* Task description: Retype the items from the line containing "Given: Click the camera snapshot icon" through the line containing "[x=121, y=191]", inclusive, and nothing else.
##########
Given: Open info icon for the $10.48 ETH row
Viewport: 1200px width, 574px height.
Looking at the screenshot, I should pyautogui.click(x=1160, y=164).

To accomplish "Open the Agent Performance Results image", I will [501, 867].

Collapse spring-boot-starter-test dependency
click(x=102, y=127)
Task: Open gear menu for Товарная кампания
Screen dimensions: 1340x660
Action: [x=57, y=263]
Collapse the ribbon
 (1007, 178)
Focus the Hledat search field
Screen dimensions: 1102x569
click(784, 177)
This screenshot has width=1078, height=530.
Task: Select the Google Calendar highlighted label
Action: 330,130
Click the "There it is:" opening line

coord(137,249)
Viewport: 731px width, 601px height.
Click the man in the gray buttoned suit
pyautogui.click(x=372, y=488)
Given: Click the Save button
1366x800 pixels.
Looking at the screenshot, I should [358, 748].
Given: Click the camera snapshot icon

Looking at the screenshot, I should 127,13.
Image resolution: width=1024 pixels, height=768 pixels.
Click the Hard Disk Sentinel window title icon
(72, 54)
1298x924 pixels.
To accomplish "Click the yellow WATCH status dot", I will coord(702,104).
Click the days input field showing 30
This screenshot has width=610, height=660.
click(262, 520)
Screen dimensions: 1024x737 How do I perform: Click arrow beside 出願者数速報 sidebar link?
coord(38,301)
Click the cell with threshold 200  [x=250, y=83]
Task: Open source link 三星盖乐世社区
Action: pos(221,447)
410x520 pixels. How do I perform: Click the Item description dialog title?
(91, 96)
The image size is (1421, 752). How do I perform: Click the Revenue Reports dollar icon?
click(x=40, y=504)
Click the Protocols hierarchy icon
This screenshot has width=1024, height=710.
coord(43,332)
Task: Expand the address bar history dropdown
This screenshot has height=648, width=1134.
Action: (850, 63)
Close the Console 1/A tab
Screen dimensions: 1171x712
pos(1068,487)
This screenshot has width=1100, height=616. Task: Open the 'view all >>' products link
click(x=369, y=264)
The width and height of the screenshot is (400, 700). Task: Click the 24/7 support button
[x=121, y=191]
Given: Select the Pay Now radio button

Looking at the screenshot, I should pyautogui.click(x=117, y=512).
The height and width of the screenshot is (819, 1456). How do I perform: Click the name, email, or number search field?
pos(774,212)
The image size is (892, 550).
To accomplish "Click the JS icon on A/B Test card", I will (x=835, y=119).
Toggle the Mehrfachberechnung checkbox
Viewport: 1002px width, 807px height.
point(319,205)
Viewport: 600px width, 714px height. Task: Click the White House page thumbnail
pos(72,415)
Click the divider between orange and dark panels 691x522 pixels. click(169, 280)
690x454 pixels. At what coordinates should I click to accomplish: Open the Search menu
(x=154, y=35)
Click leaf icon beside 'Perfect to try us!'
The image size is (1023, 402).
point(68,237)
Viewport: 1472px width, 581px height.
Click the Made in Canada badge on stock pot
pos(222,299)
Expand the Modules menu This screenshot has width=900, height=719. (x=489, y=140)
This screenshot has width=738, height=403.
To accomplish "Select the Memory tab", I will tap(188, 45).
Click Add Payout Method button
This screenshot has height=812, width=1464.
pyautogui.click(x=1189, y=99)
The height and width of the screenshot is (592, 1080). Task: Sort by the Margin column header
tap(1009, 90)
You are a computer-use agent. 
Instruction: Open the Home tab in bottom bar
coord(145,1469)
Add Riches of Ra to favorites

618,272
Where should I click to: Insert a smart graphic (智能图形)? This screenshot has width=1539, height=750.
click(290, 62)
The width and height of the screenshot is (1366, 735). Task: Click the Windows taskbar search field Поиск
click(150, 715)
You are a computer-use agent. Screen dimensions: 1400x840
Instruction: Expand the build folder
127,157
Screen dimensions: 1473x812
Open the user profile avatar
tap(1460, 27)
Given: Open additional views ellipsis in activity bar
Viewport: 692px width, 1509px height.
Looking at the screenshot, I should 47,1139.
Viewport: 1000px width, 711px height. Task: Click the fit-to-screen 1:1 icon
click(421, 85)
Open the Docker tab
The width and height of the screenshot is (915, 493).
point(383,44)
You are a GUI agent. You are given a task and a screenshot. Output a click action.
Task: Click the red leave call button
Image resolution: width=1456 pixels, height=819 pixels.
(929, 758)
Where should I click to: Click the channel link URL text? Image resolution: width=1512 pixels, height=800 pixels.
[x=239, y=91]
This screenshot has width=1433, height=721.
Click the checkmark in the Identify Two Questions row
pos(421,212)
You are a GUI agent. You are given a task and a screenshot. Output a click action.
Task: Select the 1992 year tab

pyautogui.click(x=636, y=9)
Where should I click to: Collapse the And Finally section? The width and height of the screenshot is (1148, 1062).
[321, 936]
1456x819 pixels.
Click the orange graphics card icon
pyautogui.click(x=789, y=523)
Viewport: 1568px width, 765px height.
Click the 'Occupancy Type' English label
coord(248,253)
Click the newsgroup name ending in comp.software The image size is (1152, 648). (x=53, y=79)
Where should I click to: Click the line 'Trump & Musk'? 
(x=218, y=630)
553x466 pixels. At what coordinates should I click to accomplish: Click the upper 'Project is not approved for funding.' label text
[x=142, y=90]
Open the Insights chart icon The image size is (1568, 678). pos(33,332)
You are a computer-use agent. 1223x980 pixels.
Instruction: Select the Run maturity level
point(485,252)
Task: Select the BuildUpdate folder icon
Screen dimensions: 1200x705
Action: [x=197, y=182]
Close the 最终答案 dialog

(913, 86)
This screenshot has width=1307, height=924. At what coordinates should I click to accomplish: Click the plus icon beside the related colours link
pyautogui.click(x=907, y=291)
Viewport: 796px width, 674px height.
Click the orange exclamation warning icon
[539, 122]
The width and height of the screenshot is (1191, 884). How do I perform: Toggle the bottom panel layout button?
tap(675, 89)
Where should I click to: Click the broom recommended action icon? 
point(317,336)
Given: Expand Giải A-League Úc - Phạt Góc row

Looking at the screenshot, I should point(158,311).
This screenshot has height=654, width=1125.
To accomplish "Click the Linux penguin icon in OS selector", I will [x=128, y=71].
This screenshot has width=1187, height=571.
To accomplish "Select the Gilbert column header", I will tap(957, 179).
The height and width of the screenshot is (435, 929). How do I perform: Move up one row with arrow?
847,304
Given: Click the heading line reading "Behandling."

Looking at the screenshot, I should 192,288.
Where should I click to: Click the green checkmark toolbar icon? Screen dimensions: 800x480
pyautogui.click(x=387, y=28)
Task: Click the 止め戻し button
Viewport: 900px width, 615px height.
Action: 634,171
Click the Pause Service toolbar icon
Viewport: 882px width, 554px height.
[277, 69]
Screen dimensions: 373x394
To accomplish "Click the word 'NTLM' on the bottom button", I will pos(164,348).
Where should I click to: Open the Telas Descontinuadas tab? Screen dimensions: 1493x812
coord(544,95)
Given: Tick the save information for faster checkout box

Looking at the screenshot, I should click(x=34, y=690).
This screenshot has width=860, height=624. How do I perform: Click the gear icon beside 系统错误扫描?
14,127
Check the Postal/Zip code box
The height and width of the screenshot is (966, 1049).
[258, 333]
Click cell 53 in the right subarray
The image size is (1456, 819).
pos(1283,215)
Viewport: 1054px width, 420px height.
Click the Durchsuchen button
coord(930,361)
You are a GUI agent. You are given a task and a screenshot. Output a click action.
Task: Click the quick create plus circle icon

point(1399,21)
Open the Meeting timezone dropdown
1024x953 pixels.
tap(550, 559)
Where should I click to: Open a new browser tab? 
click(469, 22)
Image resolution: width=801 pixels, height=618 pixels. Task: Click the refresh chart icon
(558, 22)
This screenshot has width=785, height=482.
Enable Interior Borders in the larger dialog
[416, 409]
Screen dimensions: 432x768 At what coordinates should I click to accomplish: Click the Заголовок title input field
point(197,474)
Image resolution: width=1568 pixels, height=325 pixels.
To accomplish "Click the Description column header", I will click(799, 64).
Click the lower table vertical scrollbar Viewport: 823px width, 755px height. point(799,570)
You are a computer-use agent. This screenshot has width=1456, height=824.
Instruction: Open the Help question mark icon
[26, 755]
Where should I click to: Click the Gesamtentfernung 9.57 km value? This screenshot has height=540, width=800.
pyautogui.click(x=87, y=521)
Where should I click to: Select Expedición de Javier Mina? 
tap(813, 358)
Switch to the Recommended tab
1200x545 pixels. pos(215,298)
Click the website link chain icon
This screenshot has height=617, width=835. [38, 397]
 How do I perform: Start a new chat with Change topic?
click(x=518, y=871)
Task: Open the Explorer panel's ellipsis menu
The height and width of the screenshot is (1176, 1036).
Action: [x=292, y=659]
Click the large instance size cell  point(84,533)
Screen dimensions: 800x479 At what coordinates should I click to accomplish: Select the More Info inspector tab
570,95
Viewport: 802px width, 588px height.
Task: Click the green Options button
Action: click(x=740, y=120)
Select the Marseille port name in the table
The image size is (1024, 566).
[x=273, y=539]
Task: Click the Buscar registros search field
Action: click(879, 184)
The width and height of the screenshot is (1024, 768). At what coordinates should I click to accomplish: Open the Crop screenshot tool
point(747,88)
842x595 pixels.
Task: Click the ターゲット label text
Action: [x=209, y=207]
##########
* Answer below:
Given: Click the camera snapshot icon

Looking at the screenshot, I should 127,13.
Image resolution: width=1024 pixels, height=768 pixels.
Click the Hard Disk Sentinel window title icon
(72, 54)
1298x924 pixels.
To accomplish "Click the yellow WATCH status dot", I will coord(702,104).
Click the days input field showing 30
This screenshot has width=610, height=660.
click(262, 520)
Screen dimensions: 1024x737 How do I perform: Click arrow beside 出願者数速報 sidebar link?
coord(38,301)
Click the cell with threshold 200  [x=250, y=83]
Task: Open source link 三星盖乐世社区
Action: pos(221,447)
410x520 pixels. How do I perform: Click the Item description dialog title?
(91, 96)
The image size is (1421, 752). How do I perform: Click the Revenue Reports dollar icon?
click(x=40, y=504)
Click the Protocols hierarchy icon
This screenshot has width=1024, height=710.
coord(43,332)
Task: Expand the address bar history dropdown
This screenshot has height=648, width=1134.
Action: (850, 63)
Close the Console 1/A tab
Screen dimensions: 1171x712
pos(1068,487)
This screenshot has width=1100, height=616. Task: Open the 'view all >>' products link
click(x=369, y=264)
The width and height of the screenshot is (400, 700). Task: Click the 24/7 support button
[x=121, y=191]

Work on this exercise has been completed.